Although not a requirement for my employer, I do encourage staff to pursue multiple credentials if they're so inclined.  It think it makes each of them more marketable.


----------



## em2177 (Feb 11, 2009)

That is why I am preparing for the CPC-H and the CCS test examinations!!! Dont want to stay behind....


----------



## Icode4U (Feb 12, 2009)

*Ccs~cpc-h*

I also am studying the books for both of these tests.  I was told that the CCS is the "masters" of all coding.  Why would I want to persue the CPC-H?  I did not really have an answer.   Regardless of whether I pass each of these exams, if you don't use it you loose it.  

I am a life time student, I agree with Kevin, learn....learn.....learn.....


----------



## mmorningstarcpc (Feb 12, 2009)

I totally agree with Kevin also.  My employer encourages me to get specialty certs now, as they show initiative, desire to learn, among other things, and in our case, clients like knowing what we know I guess (ie an ortho client wants to know I know ortho).  Its funny though, I just had a conversation with my sister, and she wants to know why I keep taking exams?  She says isn't one enough?  I told her I just LOVE to take the exams, lol!  Seriously though, I like the challenge of the exam and learning new things about what I am doing, and keeping up with all the new stuff, like new procedures, etc.


----------



## rthames052006 (Jun 7, 2009)

mmorningstarcpc said:


> I totally agree with Kevin also.  My employer encourages me to get specialty certs now, as they show initiative, desire to learn, among other things, and in our case, clients like knowing what we know I guess (ie an ortho client wants to know I know ortho).  Its funny though, I just had a conversation with my sister, and she wants to know why I keep taking exams?  She says isn't one enough?  I told her I just LOVE to take the exams, lol!  Seriously though, I like the challenge of the exam and learning new things about what I am doing, and keeping up with all the new stuff, like new procedures, etc.



I would love to get more involved with cardiothoracic coding, I know it would be a challenge.

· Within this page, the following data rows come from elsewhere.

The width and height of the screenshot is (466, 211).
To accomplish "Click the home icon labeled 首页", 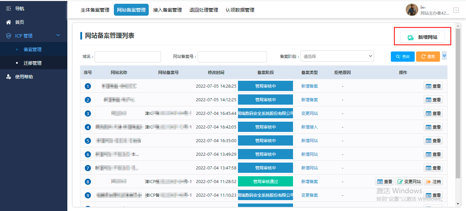I will 9,22.
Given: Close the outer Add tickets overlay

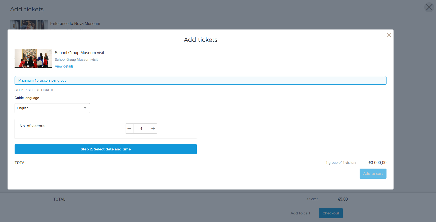Looking at the screenshot, I should pyautogui.click(x=429, y=7).
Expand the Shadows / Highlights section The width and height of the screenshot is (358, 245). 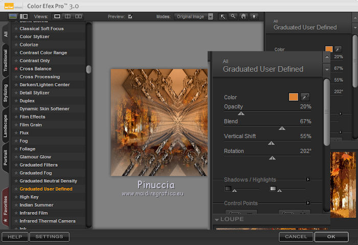[x=308, y=180]
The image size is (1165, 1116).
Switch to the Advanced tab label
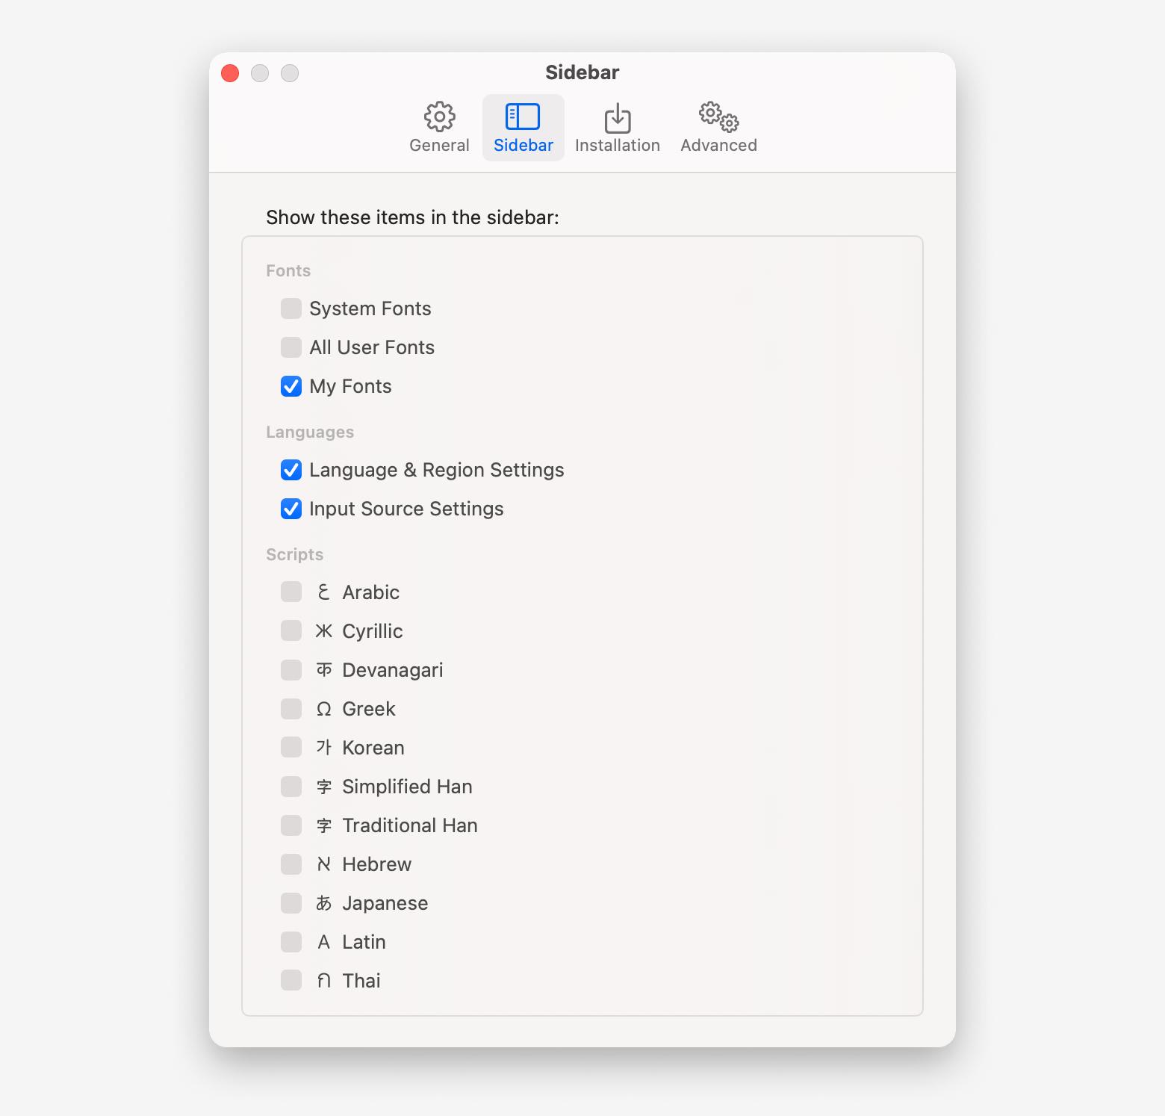(x=718, y=146)
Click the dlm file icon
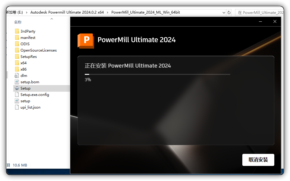This screenshot has height=181, width=290. coord(17,75)
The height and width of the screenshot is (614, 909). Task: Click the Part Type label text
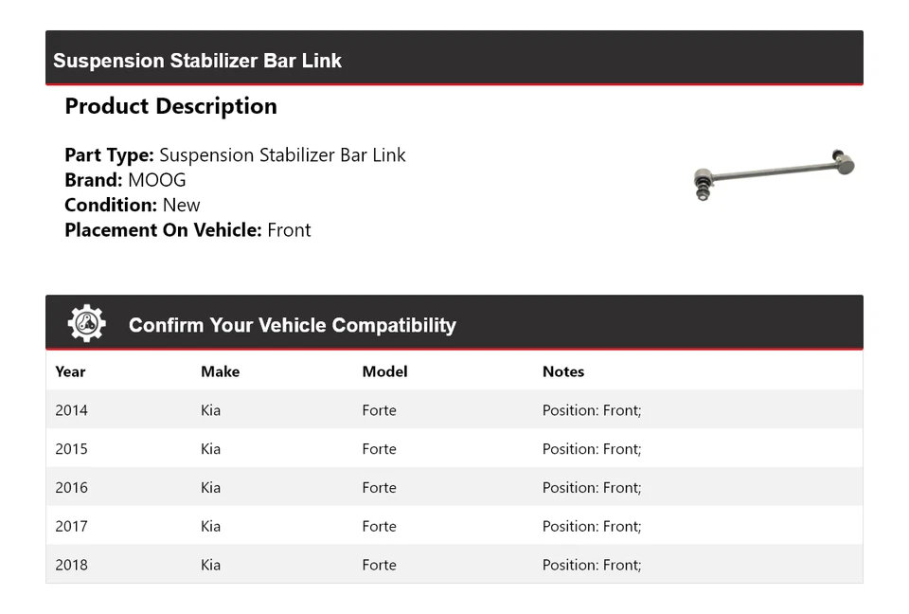coord(109,155)
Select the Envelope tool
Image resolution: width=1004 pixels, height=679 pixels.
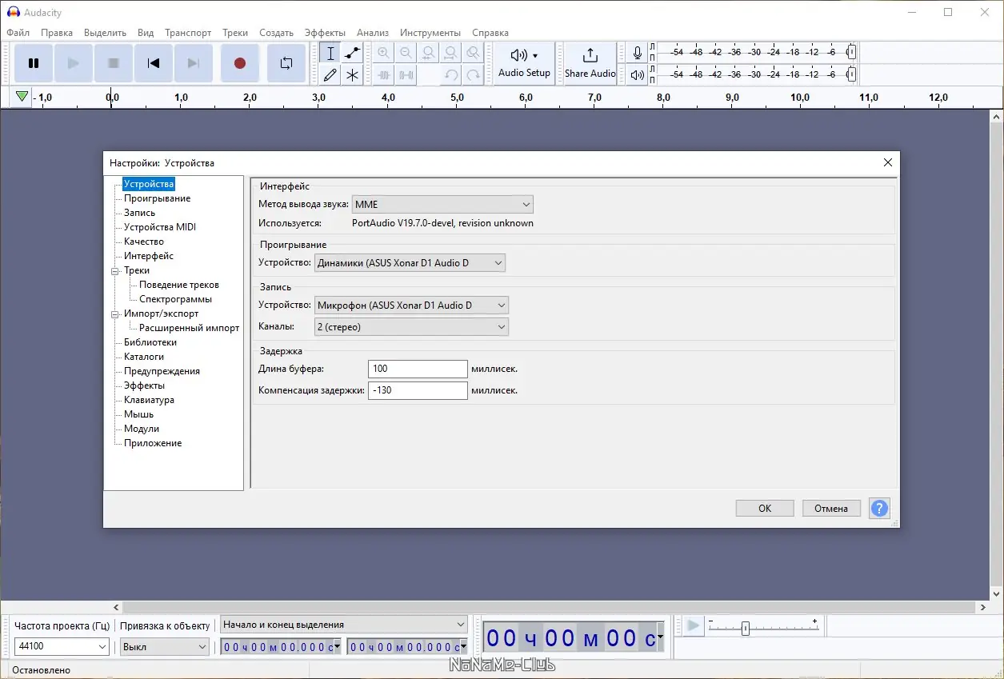pyautogui.click(x=352, y=54)
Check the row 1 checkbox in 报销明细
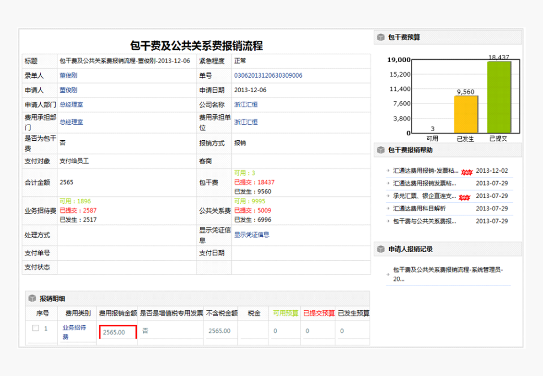This screenshot has height=376, width=543. coord(36,328)
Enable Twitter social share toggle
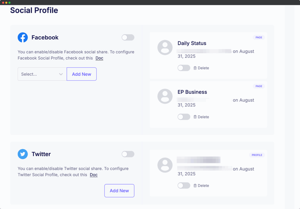The image size is (300, 209). pos(128,154)
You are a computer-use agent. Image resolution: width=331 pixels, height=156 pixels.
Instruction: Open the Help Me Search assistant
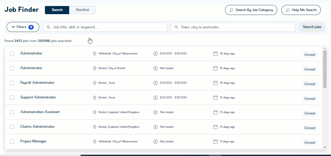pyautogui.click(x=301, y=10)
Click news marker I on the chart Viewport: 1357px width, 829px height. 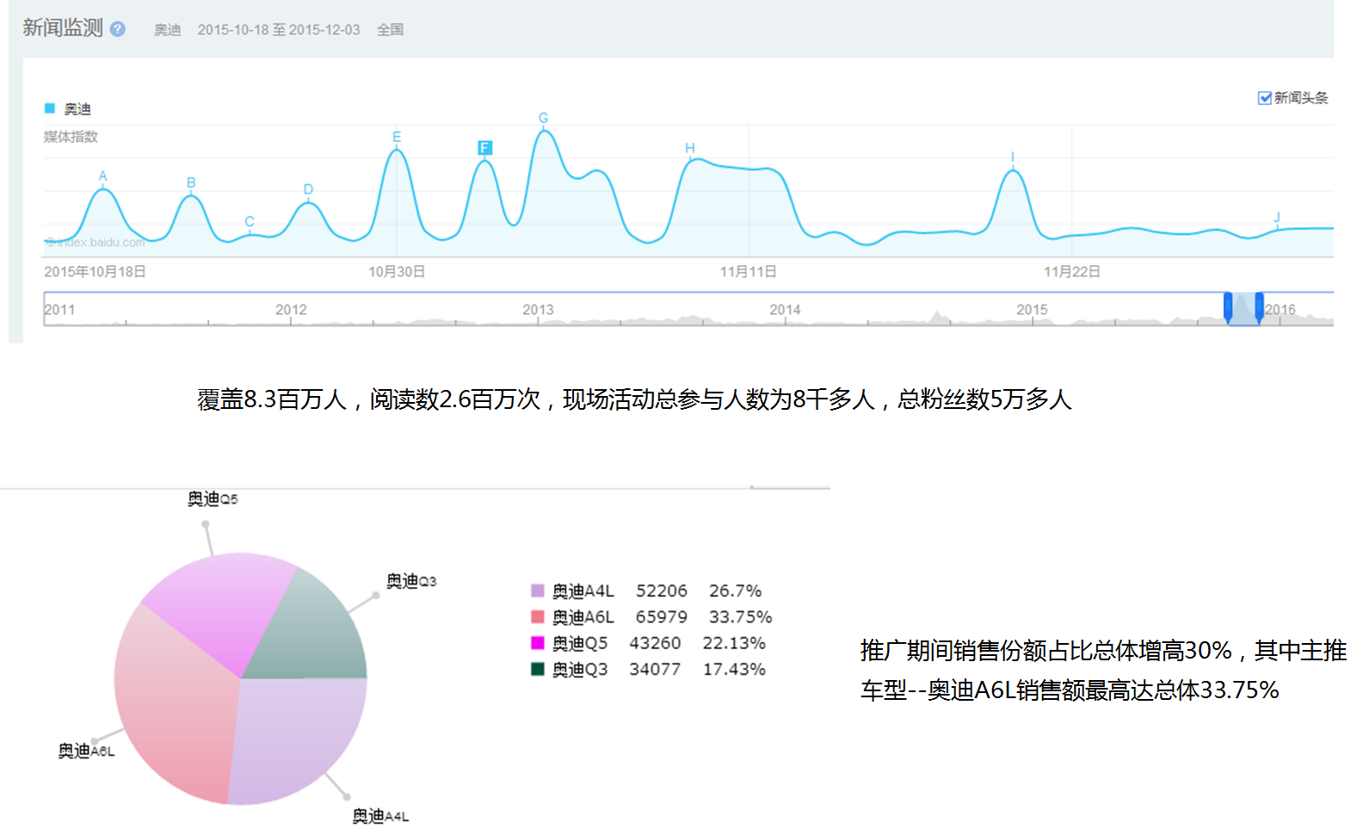[1013, 158]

I have gotten so "comfortable" and used to only coding e/m and small office procedures as this is what I do on a daily basis.  It would be nice to get "outside" the e/m box.  I recently attended a roundtable with the Baltimore MD chapter last month and they have a cardiac roundtable coming up this fall that I would love to attend.  It is a good idea to know and learn about other  areas of coding besides what you are comfortable with.  It will be a challenge but I think I'm up for it.

Thanks to all who posted on this thread.


----------